All of this led to poorer support and obvious loss of patronage and then to Pappas' eventual closing.

Pappas' was a wonderful landmark for Tarpon Springs. It still can be again, bringing back many who would support Tarpon's Sponge Docks, with the resulting financial ripple effect.

Perhaps this wonderful institution can be brought back by the original Pappas family, if at all possible. It would then be refurbished to its original appearance and serve its delightful Greek foods. It then would be a major draw for many folks again, as before, to the Tarpon Sponge Docks. It could help tourism to flourish again in Tarpon Springs.

Harold Zallis, Palm Harbor

Re: Christmas parade a disappointment, letter, Dec. 13

Skip parade or help improve it

I'm convinced it's in some people's genetic DNA to find the bad and the ugly - fast to criticize and find fault and ever so slow to render a kind word.

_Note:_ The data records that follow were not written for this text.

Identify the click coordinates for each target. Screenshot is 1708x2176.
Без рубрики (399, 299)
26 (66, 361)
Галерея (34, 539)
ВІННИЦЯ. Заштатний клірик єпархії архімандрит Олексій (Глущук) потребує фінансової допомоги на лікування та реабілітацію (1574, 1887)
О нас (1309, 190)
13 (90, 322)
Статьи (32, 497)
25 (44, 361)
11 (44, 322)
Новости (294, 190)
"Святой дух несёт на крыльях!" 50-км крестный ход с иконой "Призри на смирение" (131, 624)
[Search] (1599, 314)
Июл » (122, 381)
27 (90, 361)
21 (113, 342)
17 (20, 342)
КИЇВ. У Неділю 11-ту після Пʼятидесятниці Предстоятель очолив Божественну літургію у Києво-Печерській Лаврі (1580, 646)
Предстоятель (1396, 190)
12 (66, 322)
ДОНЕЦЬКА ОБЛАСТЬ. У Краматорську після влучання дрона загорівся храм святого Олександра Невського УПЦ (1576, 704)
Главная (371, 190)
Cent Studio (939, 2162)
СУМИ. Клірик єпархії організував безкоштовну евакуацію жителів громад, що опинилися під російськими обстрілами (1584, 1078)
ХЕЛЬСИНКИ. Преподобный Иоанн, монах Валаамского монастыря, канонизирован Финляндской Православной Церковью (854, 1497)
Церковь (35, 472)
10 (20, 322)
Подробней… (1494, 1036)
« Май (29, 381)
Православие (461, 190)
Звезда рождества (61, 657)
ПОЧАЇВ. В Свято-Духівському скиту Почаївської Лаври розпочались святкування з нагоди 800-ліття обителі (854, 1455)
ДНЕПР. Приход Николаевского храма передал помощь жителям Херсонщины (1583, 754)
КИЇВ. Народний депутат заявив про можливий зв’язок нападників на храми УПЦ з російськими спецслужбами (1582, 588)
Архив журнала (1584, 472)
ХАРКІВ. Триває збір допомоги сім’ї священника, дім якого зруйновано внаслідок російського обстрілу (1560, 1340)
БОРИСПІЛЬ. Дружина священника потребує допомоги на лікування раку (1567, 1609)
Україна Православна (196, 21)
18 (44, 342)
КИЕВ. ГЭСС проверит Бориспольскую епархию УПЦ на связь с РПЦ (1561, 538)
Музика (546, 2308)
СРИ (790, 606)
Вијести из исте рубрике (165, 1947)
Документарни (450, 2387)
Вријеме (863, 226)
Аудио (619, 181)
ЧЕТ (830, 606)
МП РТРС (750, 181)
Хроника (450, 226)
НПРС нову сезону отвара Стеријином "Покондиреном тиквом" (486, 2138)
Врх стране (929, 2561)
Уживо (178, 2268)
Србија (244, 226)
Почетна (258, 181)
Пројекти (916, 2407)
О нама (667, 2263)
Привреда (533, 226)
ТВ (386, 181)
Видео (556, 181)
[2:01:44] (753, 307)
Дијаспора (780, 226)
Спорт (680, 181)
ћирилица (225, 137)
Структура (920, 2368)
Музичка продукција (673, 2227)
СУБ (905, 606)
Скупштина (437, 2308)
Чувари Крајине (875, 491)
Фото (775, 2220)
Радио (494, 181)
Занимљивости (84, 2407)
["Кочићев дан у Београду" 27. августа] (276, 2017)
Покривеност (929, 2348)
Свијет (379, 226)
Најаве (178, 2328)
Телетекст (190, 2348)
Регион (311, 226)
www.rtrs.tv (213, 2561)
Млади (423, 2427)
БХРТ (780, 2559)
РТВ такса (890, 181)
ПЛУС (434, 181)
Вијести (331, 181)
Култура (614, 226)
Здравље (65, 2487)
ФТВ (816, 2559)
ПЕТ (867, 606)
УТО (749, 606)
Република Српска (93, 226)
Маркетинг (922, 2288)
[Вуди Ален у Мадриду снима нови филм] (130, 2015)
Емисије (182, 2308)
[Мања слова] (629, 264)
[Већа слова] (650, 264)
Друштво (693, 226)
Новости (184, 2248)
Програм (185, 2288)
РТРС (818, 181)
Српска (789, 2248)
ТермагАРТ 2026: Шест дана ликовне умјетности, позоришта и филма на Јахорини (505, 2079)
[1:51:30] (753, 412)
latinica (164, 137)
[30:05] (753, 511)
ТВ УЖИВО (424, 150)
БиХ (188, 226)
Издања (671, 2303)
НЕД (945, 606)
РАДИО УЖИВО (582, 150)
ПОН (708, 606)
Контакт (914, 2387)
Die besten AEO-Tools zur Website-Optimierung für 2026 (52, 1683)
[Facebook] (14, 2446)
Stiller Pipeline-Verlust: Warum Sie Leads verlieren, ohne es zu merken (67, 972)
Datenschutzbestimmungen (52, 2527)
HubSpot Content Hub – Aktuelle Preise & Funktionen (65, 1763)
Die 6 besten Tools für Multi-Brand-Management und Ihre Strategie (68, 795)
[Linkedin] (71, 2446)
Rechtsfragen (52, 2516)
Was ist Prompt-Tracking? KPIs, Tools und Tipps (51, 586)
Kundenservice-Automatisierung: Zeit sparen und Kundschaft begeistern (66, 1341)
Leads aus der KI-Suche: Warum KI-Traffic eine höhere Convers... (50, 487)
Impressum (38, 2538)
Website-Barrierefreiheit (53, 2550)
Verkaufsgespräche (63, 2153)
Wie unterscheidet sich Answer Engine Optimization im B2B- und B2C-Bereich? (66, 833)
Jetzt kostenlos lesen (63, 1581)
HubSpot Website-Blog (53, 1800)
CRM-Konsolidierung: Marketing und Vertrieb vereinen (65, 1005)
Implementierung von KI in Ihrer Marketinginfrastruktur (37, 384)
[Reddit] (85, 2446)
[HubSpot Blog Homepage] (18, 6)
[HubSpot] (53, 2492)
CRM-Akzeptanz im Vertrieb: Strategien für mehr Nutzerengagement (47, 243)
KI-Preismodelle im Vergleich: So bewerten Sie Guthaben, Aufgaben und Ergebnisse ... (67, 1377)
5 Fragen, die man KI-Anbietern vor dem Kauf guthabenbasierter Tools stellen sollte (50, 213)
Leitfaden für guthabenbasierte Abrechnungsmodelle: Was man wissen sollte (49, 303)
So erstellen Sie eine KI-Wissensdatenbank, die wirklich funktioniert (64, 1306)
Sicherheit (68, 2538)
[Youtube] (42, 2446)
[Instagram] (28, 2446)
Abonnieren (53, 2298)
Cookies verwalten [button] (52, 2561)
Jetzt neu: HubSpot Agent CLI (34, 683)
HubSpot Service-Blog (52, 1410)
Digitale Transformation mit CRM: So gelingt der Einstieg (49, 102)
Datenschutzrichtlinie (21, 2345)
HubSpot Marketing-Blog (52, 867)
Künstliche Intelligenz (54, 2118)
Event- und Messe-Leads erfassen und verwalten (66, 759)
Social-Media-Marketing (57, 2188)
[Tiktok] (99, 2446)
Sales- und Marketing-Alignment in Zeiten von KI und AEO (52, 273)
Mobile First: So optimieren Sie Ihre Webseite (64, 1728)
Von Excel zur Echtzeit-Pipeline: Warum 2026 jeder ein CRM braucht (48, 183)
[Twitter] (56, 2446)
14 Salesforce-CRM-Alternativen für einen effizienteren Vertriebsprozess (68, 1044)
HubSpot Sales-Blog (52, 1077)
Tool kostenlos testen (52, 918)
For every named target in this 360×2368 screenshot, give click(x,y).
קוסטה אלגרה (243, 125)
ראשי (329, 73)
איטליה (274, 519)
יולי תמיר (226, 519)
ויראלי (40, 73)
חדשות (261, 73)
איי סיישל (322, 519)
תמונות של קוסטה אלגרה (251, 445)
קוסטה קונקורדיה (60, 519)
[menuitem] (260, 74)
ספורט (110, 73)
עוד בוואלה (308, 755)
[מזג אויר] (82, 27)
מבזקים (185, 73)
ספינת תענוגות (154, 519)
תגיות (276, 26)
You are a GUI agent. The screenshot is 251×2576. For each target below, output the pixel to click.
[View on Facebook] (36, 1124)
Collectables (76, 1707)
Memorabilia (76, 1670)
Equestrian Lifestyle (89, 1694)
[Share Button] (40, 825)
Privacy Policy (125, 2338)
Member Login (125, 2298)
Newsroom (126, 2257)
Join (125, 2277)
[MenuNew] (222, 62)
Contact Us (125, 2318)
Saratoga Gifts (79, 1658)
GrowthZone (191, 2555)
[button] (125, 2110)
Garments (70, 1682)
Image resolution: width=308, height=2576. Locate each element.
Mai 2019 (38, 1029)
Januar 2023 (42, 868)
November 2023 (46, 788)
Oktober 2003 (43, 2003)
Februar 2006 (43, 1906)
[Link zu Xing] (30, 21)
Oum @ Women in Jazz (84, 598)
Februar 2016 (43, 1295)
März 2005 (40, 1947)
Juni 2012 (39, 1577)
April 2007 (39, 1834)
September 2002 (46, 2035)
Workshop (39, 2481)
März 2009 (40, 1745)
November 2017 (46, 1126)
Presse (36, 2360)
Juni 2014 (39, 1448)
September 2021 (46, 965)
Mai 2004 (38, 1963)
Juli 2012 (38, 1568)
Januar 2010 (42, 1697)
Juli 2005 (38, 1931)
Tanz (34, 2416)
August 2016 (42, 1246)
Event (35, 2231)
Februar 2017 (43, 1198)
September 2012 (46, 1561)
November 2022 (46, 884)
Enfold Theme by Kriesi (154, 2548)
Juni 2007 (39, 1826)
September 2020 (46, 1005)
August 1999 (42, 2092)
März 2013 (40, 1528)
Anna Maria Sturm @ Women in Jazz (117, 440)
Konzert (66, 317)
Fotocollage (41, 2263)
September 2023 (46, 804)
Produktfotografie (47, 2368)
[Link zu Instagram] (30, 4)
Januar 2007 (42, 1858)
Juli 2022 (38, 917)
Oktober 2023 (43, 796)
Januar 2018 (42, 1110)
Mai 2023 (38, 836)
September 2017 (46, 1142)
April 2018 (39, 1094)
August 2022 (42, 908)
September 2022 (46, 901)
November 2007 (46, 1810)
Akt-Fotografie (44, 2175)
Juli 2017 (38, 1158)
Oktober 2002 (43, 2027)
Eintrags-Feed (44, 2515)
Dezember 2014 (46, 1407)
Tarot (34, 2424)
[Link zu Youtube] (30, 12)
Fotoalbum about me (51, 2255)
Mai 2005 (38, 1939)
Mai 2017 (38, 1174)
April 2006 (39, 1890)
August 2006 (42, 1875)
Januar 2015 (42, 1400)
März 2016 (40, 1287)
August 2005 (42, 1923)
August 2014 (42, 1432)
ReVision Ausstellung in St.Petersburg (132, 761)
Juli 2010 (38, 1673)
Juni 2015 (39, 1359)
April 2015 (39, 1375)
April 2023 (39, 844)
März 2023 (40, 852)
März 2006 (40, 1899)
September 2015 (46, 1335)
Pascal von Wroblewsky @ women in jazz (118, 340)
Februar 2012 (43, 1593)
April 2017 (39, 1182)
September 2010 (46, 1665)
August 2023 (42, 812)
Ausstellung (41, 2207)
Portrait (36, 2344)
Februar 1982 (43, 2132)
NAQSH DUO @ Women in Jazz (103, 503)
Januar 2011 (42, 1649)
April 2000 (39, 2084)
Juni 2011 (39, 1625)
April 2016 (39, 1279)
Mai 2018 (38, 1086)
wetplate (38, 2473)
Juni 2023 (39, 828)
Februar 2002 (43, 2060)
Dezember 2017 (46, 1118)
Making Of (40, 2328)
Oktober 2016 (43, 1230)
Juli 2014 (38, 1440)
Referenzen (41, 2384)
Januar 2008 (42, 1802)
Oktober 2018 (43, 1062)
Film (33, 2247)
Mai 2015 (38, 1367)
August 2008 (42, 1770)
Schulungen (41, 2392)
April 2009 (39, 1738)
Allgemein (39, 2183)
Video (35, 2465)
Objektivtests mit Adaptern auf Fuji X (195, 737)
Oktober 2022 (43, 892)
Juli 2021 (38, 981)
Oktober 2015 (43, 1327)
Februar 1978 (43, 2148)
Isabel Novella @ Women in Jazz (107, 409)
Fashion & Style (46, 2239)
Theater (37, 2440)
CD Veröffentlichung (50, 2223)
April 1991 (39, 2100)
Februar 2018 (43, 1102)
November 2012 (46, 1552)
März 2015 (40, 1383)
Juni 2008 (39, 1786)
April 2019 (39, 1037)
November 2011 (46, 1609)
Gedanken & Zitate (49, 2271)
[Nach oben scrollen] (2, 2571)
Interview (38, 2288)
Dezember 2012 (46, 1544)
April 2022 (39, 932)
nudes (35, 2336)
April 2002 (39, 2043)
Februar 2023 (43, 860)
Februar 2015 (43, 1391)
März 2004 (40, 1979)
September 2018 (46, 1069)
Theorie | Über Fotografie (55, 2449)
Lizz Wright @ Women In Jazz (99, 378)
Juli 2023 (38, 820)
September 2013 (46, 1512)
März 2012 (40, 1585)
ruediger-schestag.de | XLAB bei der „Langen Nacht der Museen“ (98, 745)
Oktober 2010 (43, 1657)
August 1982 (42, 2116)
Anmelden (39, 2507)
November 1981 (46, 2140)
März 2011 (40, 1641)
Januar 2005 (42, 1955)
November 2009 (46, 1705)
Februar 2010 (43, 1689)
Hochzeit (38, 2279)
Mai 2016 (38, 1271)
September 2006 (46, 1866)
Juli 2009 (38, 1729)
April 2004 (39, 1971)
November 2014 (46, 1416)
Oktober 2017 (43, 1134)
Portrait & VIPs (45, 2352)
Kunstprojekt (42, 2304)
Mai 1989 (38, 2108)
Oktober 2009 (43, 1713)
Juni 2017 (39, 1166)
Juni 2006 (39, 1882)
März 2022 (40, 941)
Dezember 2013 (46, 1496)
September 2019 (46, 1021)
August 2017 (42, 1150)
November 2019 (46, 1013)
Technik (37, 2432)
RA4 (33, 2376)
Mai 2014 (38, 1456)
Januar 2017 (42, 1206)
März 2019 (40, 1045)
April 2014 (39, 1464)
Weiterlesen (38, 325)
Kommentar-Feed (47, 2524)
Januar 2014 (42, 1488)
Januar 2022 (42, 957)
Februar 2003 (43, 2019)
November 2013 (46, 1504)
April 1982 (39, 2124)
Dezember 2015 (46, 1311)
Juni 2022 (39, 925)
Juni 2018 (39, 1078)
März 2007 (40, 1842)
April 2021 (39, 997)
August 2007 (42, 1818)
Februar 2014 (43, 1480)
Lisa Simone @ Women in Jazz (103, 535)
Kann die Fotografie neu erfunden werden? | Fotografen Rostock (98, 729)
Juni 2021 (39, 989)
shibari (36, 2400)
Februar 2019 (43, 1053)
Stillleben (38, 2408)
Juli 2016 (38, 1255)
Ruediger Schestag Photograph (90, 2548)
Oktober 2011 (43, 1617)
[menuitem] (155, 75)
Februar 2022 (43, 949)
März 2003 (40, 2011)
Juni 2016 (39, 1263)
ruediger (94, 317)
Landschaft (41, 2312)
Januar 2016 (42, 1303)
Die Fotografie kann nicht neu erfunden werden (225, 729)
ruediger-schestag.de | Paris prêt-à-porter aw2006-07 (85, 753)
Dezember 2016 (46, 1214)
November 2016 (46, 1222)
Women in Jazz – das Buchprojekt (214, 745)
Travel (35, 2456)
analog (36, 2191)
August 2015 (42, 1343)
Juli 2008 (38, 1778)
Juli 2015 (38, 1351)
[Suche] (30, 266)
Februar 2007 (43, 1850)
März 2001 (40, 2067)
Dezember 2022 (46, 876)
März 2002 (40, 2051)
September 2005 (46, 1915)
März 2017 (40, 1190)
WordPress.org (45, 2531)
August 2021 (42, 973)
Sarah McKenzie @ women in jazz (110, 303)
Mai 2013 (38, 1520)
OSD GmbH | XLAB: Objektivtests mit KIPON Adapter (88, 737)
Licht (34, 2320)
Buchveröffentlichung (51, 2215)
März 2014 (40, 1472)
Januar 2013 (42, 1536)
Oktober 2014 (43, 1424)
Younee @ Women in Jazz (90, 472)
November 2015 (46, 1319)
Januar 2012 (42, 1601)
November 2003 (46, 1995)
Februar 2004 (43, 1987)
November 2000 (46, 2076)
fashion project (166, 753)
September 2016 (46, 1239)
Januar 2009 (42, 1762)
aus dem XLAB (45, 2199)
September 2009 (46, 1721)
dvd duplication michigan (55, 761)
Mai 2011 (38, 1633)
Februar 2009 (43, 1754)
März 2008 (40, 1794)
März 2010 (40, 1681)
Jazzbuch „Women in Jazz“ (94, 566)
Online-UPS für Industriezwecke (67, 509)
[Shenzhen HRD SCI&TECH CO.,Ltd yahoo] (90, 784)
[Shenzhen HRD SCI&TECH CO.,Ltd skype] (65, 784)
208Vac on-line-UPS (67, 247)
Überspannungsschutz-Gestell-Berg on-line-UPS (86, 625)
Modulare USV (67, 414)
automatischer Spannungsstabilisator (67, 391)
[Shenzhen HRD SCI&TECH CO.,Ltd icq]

The city of Dunedin, in less than two weeks, held its Old Fashioned Christmas, boat parade and Christmas parade. What a monumental task!

These events are family-oriented and fun-filled for both children and adults. Best yet, with more than 60,000 people attending the three events, there were no police incidents, no arrests and no disruptive people. Now that's an accomplishment!

It takes hundreds of people to plan, coordinate and implement any one of these events, much less three. My hat goes off to the city of Dunedin, the Pinellas County Sheriff's Office, the Dunedin Boat Club, the Dunedin Merchants Association, Heritage Village and the Dunedin Historical Society for putting smiles on the faces of thousands of Pinellas residents.

As for the one individual who found fault with the parade, stay home next year or get involved and help make it better!

Bill Coleman, Dunedin

Re: Pit bull attacks teen on her bike, letter, Dec. 12

Safety of humans should come first

My letter is written because I am appalled by the leniency with which dangerous dogs are treated. Not only should dogs that turn on humans be destroyed, but the owners should be penalized too, with fines or jail or both.

The bottom line is the responsibility that the owner should feel toward the general public. Safety should be the primary consideration. If that cannot be guaranteed by the owners, then those individuals should not be permitted to have a dog.

The safety of children, the elderly and others is the first priority. Let the safety of human beings come first.